Data records>
- - -
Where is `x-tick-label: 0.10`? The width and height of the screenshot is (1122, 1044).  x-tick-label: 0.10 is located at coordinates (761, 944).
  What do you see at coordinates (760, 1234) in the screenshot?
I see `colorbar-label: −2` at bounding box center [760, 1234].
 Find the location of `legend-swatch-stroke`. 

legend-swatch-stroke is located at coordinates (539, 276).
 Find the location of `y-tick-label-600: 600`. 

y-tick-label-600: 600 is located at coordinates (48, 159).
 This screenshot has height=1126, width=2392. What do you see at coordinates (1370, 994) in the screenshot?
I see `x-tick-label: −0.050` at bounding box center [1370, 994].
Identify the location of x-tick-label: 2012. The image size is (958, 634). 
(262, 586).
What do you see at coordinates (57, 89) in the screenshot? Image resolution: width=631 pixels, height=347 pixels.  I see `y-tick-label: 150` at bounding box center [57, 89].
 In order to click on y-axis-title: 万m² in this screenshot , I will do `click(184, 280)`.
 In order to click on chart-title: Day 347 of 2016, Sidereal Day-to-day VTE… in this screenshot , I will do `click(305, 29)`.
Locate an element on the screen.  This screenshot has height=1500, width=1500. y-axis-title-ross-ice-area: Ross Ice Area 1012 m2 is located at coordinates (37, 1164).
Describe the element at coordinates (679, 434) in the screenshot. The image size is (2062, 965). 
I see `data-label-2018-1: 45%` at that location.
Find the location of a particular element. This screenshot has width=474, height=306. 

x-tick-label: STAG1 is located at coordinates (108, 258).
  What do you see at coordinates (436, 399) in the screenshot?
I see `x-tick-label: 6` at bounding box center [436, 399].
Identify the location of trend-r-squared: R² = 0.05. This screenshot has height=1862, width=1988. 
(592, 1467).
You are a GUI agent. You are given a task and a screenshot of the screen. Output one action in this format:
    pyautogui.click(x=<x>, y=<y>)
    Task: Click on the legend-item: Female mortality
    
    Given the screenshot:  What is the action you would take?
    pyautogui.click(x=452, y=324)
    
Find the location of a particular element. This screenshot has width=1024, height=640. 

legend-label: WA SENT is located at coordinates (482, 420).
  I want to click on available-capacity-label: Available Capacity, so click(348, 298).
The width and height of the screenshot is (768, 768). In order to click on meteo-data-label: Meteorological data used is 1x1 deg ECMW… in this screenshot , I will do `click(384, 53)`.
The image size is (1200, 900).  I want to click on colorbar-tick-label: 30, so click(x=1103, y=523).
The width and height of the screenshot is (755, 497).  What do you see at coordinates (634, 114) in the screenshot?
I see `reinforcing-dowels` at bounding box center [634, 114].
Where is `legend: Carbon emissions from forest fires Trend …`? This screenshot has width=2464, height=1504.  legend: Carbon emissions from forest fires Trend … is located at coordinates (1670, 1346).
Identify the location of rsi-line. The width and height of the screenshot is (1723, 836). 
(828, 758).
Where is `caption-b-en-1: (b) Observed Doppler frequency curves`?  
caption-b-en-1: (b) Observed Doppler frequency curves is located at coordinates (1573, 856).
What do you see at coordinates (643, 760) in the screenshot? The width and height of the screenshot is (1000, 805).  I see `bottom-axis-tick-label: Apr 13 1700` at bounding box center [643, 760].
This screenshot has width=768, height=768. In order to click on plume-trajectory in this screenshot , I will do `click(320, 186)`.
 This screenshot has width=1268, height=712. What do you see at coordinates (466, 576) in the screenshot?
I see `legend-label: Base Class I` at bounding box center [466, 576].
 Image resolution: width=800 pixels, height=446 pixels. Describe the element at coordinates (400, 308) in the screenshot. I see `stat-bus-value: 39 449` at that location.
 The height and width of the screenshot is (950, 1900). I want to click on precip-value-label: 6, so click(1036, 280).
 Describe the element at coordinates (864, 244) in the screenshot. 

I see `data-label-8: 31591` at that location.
- - -
Your instructions>
Extract every one of the lines above and reproduce each one word for word.

Output>
Where is `x-tick-label: 0.10`? The width and height of the screenshot is (1122, 1044).  x-tick-label: 0.10 is located at coordinates (761, 944).
  What do you see at coordinates (760, 1234) in the screenshot?
I see `colorbar-label: −2` at bounding box center [760, 1234].
 Find the location of `legend-swatch-stroke`. 

legend-swatch-stroke is located at coordinates (539, 276).
 Find the location of `y-tick-label-600: 600`. 

y-tick-label-600: 600 is located at coordinates (48, 159).
 This screenshot has height=1126, width=2392. What do you see at coordinates (1370, 994) in the screenshot?
I see `x-tick-label: −0.050` at bounding box center [1370, 994].
Identify the location of x-tick-label: 2012. The image size is (958, 634). 
(262, 586).
What do you see at coordinates (57, 89) in the screenshot? Image resolution: width=631 pixels, height=347 pixels.  I see `y-tick-label: 150` at bounding box center [57, 89].
 In order to click on y-axis-title: 万m² in this screenshot , I will do `click(184, 280)`.
 In order to click on chart-title: Day 347 of 2016, Sidereal Day-to-day VTE… in this screenshot , I will do `click(305, 29)`.
Locate an element on the screen.  This screenshot has height=1500, width=1500. y-axis-title-ross-ice-area: Ross Ice Area 1012 m2 is located at coordinates (37, 1164).
Describe the element at coordinates (679, 434) in the screenshot. The image size is (2062, 965). 
I see `data-label-2018-1: 45%` at that location.
Find the location of a particular element. This screenshot has width=474, height=306. 

x-tick-label: STAG1 is located at coordinates (108, 258).
  What do you see at coordinates (436, 399) in the screenshot?
I see `x-tick-label: 6` at bounding box center [436, 399].
Identify the location of trend-r-squared: R² = 0.05. This screenshot has height=1862, width=1988. 
(592, 1467).
You are a GUI agent. You are given a task and a screenshot of the screen. Output one action in this format:
    pyautogui.click(x=<x>, y=<y>)
    Task: Click on the legend-item: Female mortality
    
    Given the screenshot:  What is the action you would take?
    pyautogui.click(x=452, y=324)
    
Find the location of a particular element. This screenshot has width=1024, height=640. 

legend-label: WA SENT is located at coordinates (482, 420).
  I want to click on available-capacity-label: Available Capacity, so click(348, 298).
The width and height of the screenshot is (768, 768). In order to click on meteo-data-label: Meteorological data used is 1x1 deg ECMW… in this screenshot , I will do `click(384, 53)`.
The image size is (1200, 900).  I want to click on colorbar-tick-label: 30, so click(x=1103, y=523).
The width and height of the screenshot is (755, 497).  What do you see at coordinates (634, 114) in the screenshot?
I see `reinforcing-dowels` at bounding box center [634, 114].
Where is `legend: Carbon emissions from forest fires Trend …`? This screenshot has width=2464, height=1504.  legend: Carbon emissions from forest fires Trend … is located at coordinates (1670, 1346).
Identify the location of rsi-line. The width and height of the screenshot is (1723, 836). 
(828, 758).
Where is `caption-b-en-1: (b) Observed Doppler frequency curves`?  
caption-b-en-1: (b) Observed Doppler frequency curves is located at coordinates (1573, 856).
What do you see at coordinates (643, 760) in the screenshot? The width and height of the screenshot is (1000, 805).  I see `bottom-axis-tick-label: Apr 13 1700` at bounding box center [643, 760].
This screenshot has width=768, height=768. In order to click on plume-trajectory in this screenshot , I will do `click(320, 186)`.
 This screenshot has width=1268, height=712. What do you see at coordinates (466, 576) in the screenshot?
I see `legend-label: Base Class I` at bounding box center [466, 576].
 Image resolution: width=800 pixels, height=446 pixels. Describe the element at coordinates (400, 308) in the screenshot. I see `stat-bus-value: 39 449` at that location.
 The height and width of the screenshot is (950, 1900). I want to click on precip-value-label: 6, so click(1036, 280).
 Describe the element at coordinates (864, 244) in the screenshot. 

I see `data-label-8: 31591` at that location.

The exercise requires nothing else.